___ QUOTED PASSAGE

Do you suffer from Irritable Bowel Syndrome (IBS) that affects your daily life? Or perhaps your child has been diagnosed with Autism, and you’ve heard that faecal transplantation could be helpful. Maybe you’re undergoing chemotherapy for cancer, and you’re concerned about the impact on your microbiota. You’re not alone. Many people have similar concerns and wonder why their doctors aren’t paying more attention to the microbiome.
Microbiome science has advanced rapidly in recent years. Large-scale studies like The French Gut and the Million Microbiome of Humans Project are propelling this field even further. Scientists are also making efforts to communicate their findings to the general public through the press and TV. In fact, some companies now offer microbiome testing directly to consumers.

______
___ RECORDS SUPPLIED

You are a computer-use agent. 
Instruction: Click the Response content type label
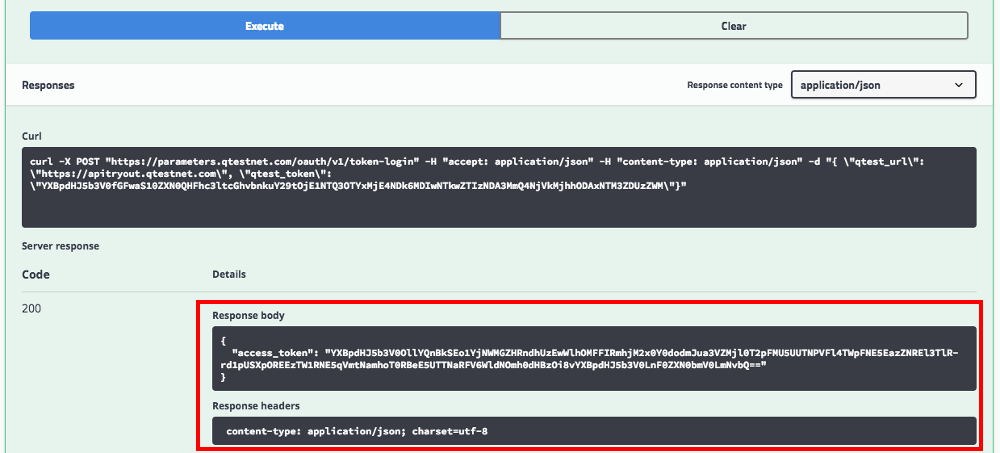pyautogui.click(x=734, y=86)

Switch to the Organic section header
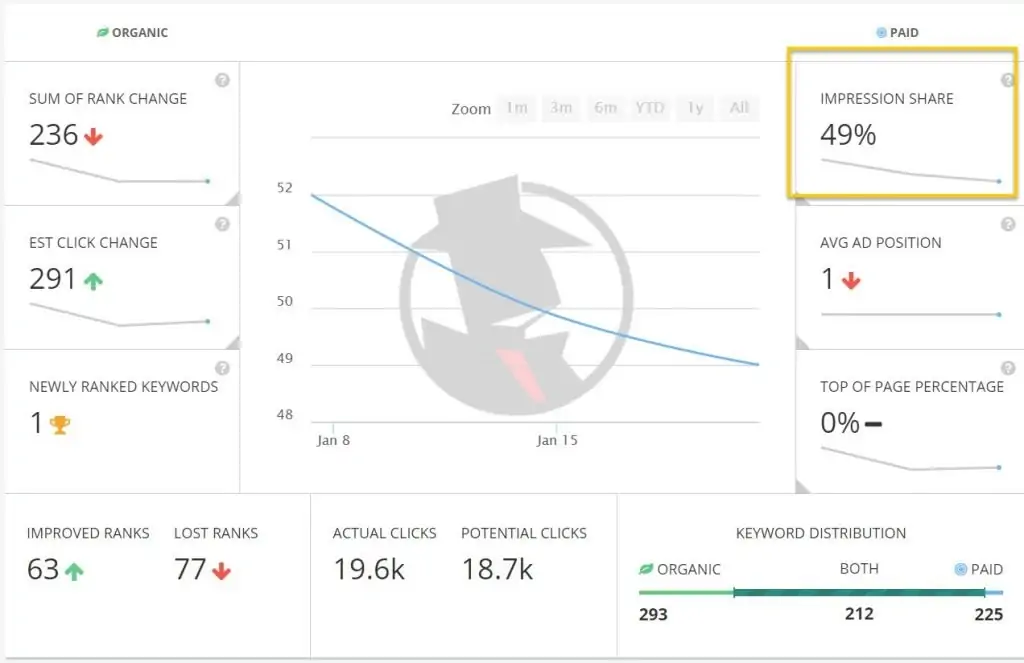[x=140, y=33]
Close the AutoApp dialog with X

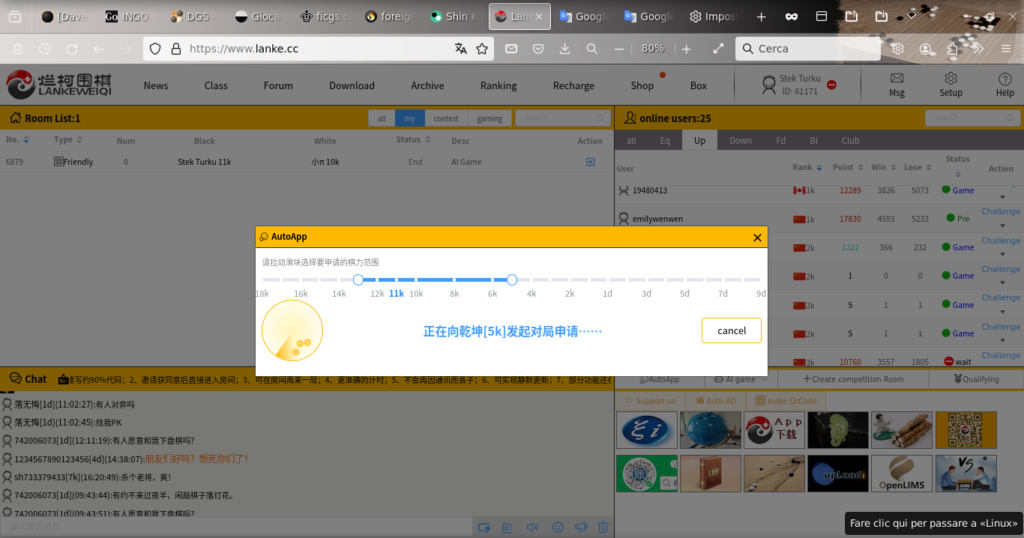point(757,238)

______
___ RECORDS SUPPLIED

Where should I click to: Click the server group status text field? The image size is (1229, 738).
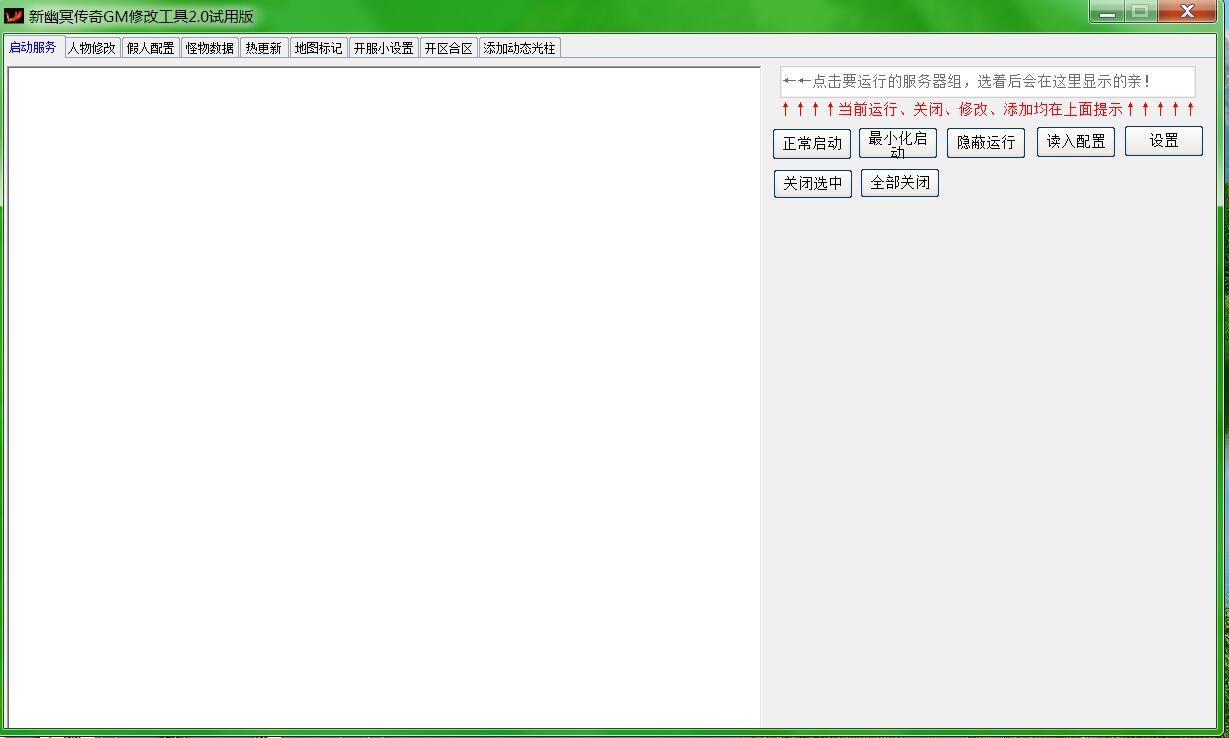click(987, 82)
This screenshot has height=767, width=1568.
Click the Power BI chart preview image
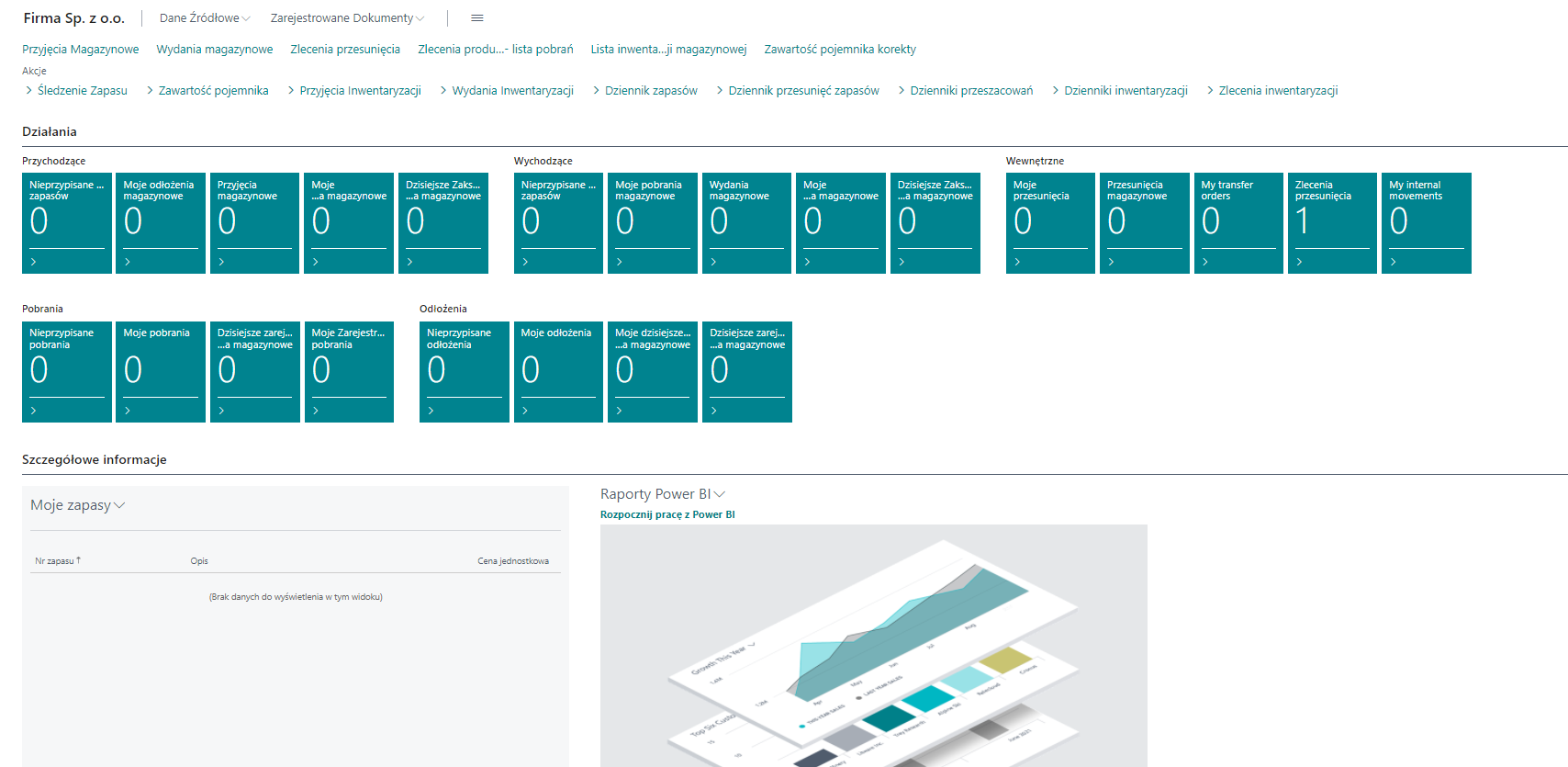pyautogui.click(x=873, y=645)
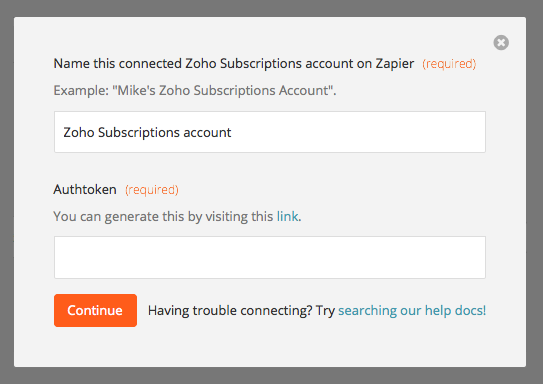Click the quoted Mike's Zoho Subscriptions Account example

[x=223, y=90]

______

* ACTIVITY: Revise the passage on the microbiome from "Do you suffer" to "directly to consumers.", replacing "doctors" with "physicians".

* SOLVED PROBLEM:
Do you suffer from Irritable Bowel Syndrome (IBS) that affects your daily life? Or perhaps your child has been diagnosed with Autism, and you’ve heard that faecal transplantation could be helpful. Maybe you’re undergoing chemotherapy for cancer, and you’re concerned about the impact on your microbiota. You’re not alone. Many people have similar concerns and wonder why their physicians aren’t paying more attention to the microbiome.
Microbiome science has advanced rapidly in recent years. Large-scale studies like The French Gut and the Million Microbiome of Humans Project are propelling this field even further. Scientists are also making efforts to communicate their findings to the general public through the press and TV. In fact, some companies now offer microbiome testing directly to consumers.